In assenza, quindi, di qualsiasi elemento idoneo a specificare l’esistenza di un delitto presupposto, dal quale abbia avuto origine quella somma tratta in sequestro, il provvedimento assunto – a giudizio dei giudici di piazza Cavour – appare viziato da violazione di legge poiché “del tutto arbitrario si prospetta profilare un’ipotesi di riciclaggio e ciò, ancor di più, se si tiene conto dell’apparente attività di commercio svolta dagli indagati e dalla progressiva accumulazione dei capitali investiti in titoli che non trova, quanto meno allo stato, neppure smentita alcuna bensì conforto nella relazione contabile di parte. Né il sequestro probatorio può trovare giustificazione nella sussistenza di sproporzione tra redditi e patrimonio accumulato da parte degli indagati; nel caso in esame infatti – scrivono i giudici di legittimità – non si verte in ipotesi di sequestro probatorio funzionale alla confisca ex art. 12 sexies. Da qui l’annullamento dell’impugnata ordinanza ed dei decreti di sequestro probatorio
Una breve riflessione
Interessante decisione quella in rassegna. I giudici di legittimità delineano chiaramente quali siano i confini per la emissione ed il mantenimento di un decreto di sequestro probatorio in materia di riciclaggio, ponendo l’attenzione sulla necessaria sussistenza del reato presupposto.

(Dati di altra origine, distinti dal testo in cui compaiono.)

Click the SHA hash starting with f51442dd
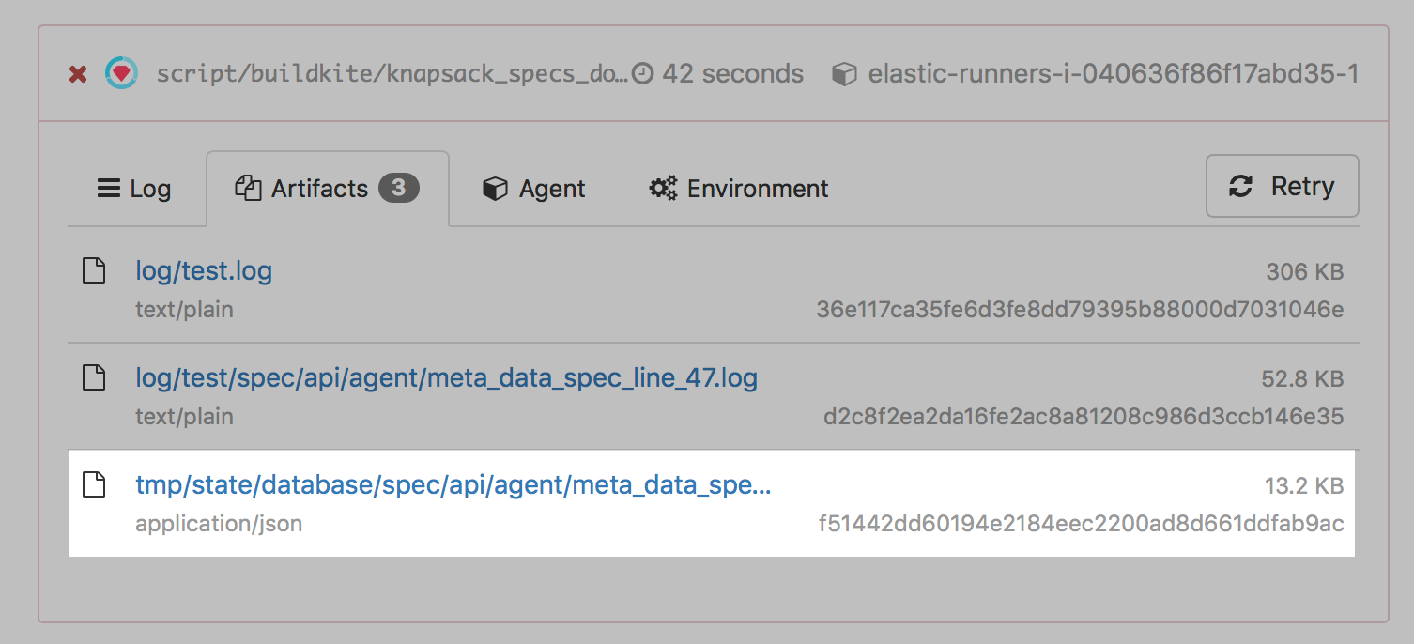The image size is (1414, 644). (1081, 523)
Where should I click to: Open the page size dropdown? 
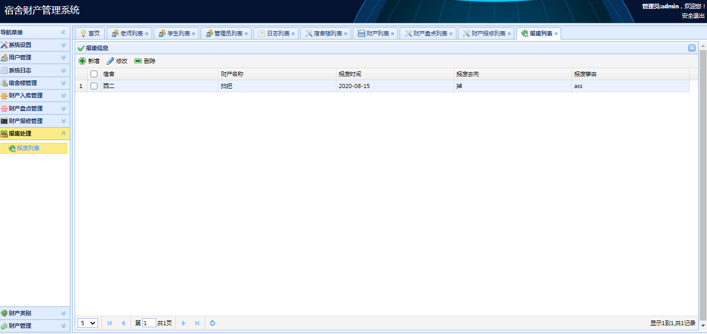pos(88,323)
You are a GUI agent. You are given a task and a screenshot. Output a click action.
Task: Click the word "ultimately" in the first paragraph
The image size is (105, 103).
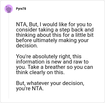pyautogui.click(x=45, y=41)
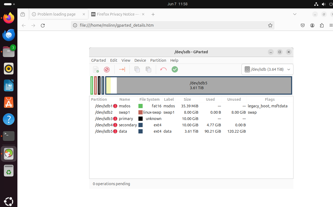Viewport: 333px width, 207px height.
Task: Click the Paste partition toolbar icon
Action: pyautogui.click(x=148, y=69)
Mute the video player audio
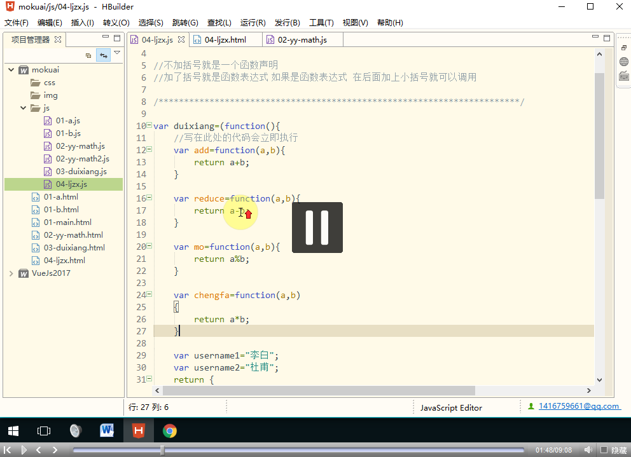This screenshot has height=457, width=631. (x=587, y=449)
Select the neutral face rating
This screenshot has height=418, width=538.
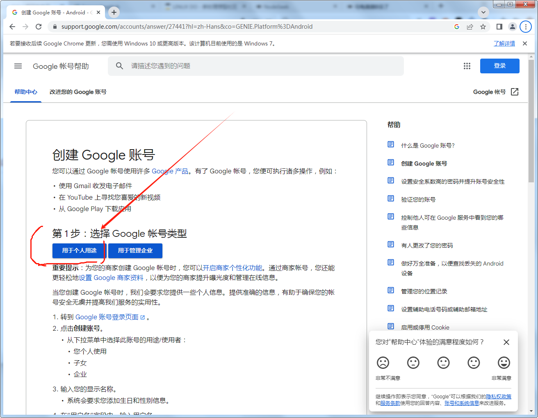(443, 363)
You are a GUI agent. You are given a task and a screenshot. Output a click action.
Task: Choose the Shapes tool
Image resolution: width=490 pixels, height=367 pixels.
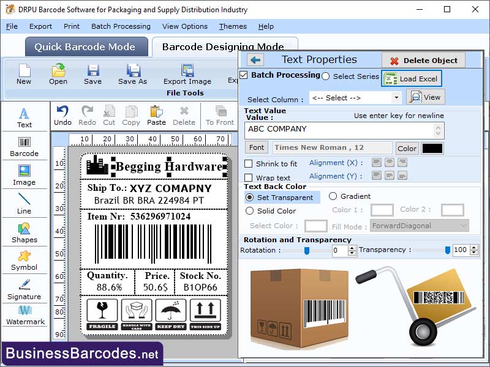pos(24,232)
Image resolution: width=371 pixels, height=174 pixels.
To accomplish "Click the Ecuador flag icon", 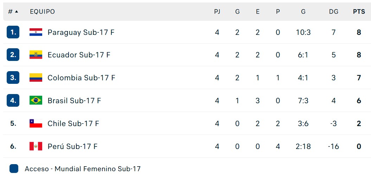I will click(x=36, y=55).
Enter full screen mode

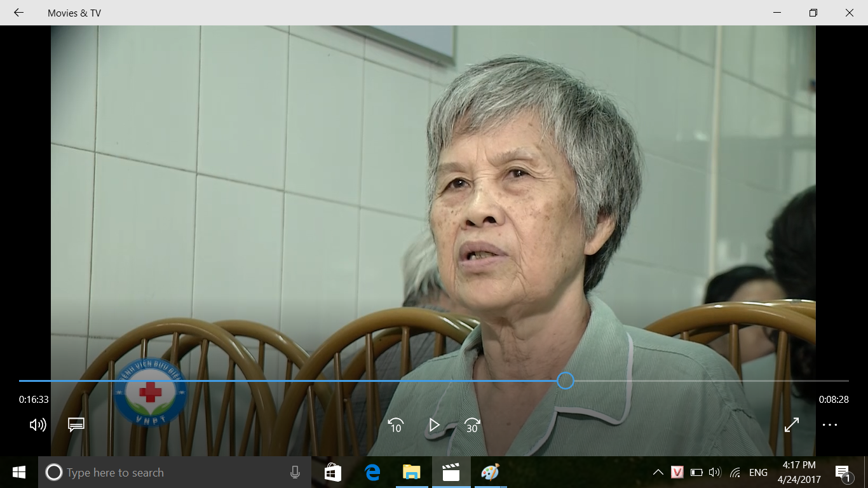792,425
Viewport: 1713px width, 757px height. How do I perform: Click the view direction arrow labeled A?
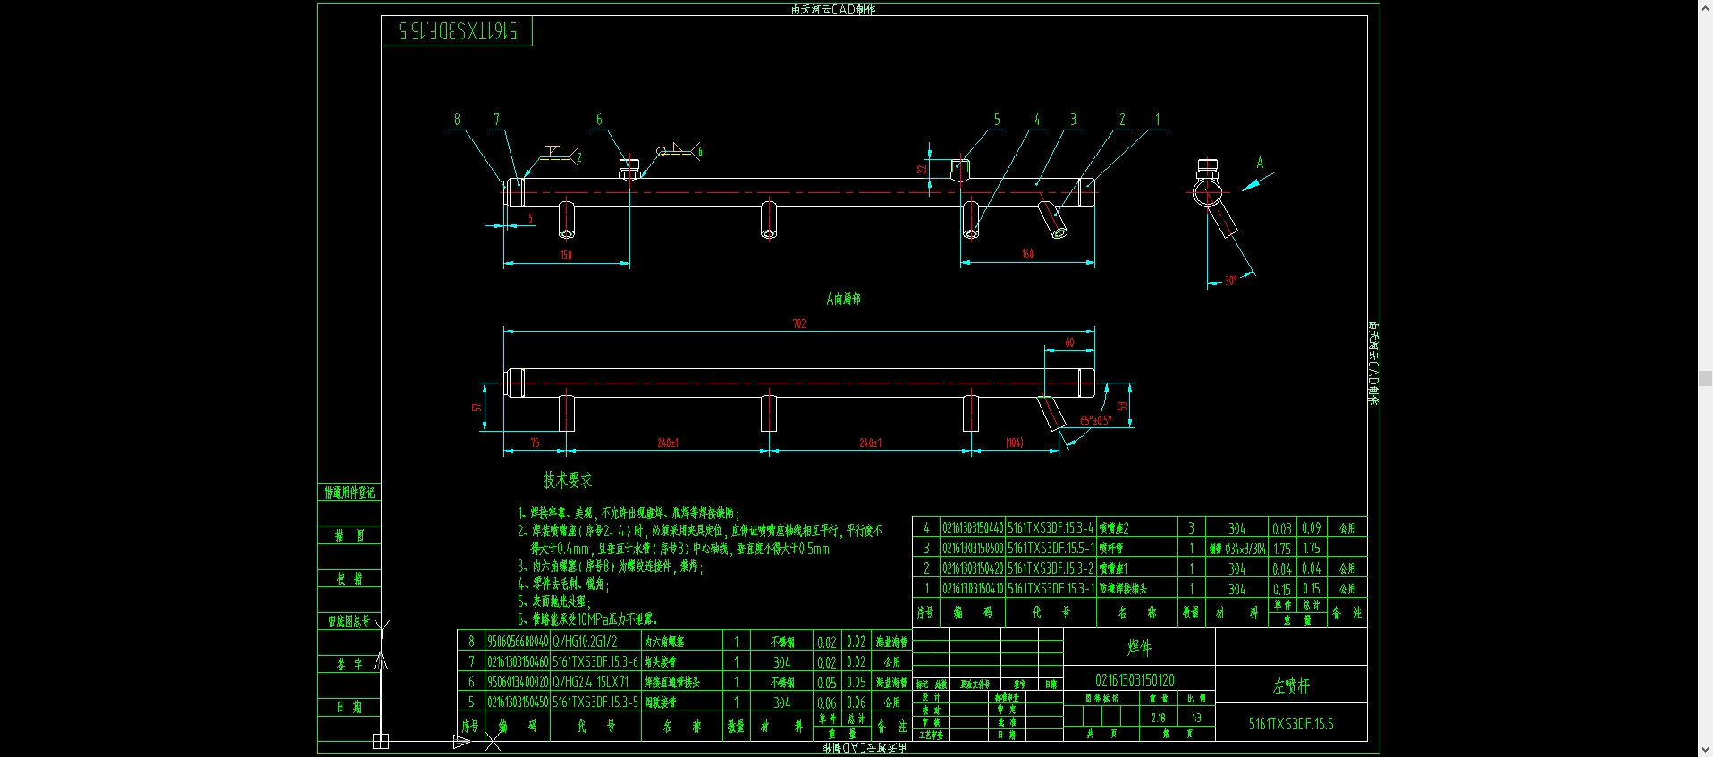(x=1257, y=182)

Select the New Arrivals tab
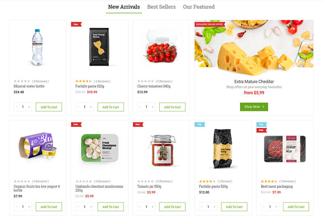point(124,7)
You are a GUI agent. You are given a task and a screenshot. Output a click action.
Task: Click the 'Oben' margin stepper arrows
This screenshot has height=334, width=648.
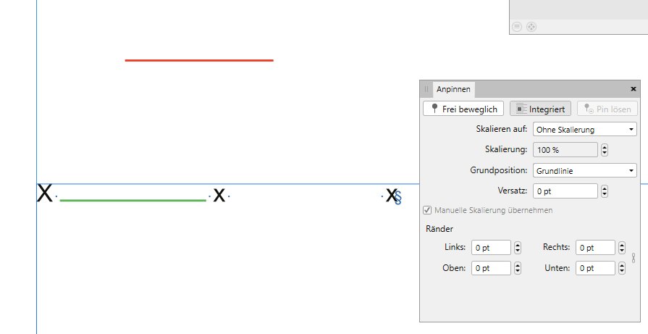point(518,268)
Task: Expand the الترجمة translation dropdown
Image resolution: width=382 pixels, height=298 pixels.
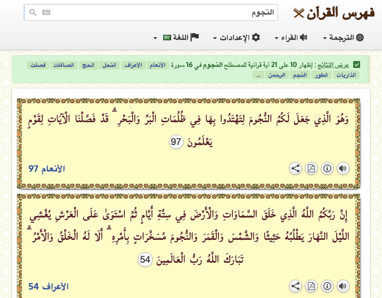Action: (343, 38)
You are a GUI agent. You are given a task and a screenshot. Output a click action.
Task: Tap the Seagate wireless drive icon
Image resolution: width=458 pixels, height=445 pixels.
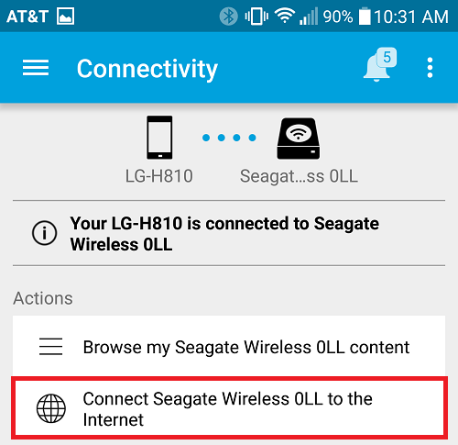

E se il reato presupposto non esiste o, comunque, non risulta neanche minimamente delineato nei suoi tratti essenziali, la contestazione di riciclaggio non regge e, di conseguenza, non può trovare alcuna giustificazione un provvedimento di sequestro probatorio di somme di danaro. D’altronde, elementi di sussistenza del reato non possono essere tratti dalla sola sussistenza di sproporzione tra redditi e patrimonio, in assenza di ulteriori elementi sintomatici.
Come dire, il reato di riciclaggio sussiste solo se ed in quanto sussiste il reato presupposto. E se quest’ultimo non viene delineato nei suoi elementi essenziali, allora qualsiasi provvedimento cautelare si tramuterebbe in una indebita ingerenza sul terreno delle libertà fondamentali e dei diritti dell’individuo garantiti dalla Costituzione e dalla Convenzione europea dei diritti dell’uomo.